It gets worse: The law says refugees should “declare themselves in the first European Union country they enter” and then apply for asylum according to E.U. law. That’s all very well for, say, Ireland. But what happens when tens of thousands of people board boats in Tripoli and start heading for Italy or Greece? Now we know: Those two countries have been pleading for assistance from their neighbors for many months, to no avail. And when Hungary can’t cope with the numbers? We’ve just learned: The refugees become a prop for Viktor Orban , the Hungarian prime minister, who has a fondness for dramatic scenes.
Orban was correct in one of his inflammatory statements: The refugees don’t want to stay in Hungary. They want to go to Germany, mostly because the German chancellor, Angela Merkel, has made sympathetic noises, has offered to take more Syrians and has called on others to do the same. The Hungarians, by contrast, have greeted refugees with pepper spray and made them camp out at the Budapest train station (For history buffs, another irony: At one point, refugees started chanting “Germany, Germany!”)

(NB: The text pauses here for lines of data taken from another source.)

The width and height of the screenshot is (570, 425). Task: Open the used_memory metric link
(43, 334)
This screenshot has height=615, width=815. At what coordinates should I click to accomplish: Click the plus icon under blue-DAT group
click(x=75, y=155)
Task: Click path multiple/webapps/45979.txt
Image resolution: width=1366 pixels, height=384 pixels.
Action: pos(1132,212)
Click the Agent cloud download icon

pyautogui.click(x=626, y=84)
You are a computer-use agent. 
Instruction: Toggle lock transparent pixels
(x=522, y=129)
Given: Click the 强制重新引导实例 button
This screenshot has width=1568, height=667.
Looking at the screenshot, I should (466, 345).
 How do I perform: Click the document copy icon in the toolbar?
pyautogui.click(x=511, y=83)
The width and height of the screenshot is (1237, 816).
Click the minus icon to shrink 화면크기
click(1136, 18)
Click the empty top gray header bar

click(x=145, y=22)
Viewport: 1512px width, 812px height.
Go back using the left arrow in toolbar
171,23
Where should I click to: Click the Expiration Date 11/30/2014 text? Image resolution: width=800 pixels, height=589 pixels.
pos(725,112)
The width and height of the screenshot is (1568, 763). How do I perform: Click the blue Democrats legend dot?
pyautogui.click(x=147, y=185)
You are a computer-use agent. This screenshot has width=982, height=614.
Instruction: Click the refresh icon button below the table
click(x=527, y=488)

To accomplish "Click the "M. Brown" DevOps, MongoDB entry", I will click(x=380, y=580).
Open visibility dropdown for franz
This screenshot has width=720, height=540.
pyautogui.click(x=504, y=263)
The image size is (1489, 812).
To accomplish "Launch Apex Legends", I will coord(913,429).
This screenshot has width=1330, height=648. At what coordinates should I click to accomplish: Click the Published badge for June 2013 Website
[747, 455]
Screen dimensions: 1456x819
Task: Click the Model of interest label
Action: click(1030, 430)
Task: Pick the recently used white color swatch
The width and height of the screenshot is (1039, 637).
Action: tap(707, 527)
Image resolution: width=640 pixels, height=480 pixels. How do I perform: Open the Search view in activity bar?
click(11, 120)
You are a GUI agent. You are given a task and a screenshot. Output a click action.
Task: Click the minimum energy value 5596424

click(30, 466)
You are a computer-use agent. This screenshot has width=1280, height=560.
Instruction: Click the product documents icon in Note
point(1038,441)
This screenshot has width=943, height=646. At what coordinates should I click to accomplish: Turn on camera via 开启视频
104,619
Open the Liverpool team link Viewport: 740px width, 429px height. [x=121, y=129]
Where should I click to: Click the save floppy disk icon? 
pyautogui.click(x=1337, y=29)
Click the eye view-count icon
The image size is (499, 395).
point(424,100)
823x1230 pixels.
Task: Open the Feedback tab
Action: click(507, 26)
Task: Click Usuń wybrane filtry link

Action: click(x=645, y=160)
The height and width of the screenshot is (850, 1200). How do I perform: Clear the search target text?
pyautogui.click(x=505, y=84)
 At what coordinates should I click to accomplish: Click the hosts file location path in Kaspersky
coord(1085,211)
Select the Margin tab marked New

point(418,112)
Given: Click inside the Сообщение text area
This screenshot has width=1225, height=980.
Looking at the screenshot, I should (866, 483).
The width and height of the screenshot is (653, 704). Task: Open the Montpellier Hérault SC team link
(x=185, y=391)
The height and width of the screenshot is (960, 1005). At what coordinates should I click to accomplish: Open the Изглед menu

But if those praising Merkel’s “brave” stance were honest, they would acknowledge that she isn’t offering any long-term solutions either. Even if Europe does take another couple of hundred thousand people, dividing them up among countries — as it should — that won’t prevent others from coming. To avoid accusations of heartlessness, the Italian coast guard rescues thousands of people from tiny boats and rubber dinghies. As a result, people keep taking the terrible risk.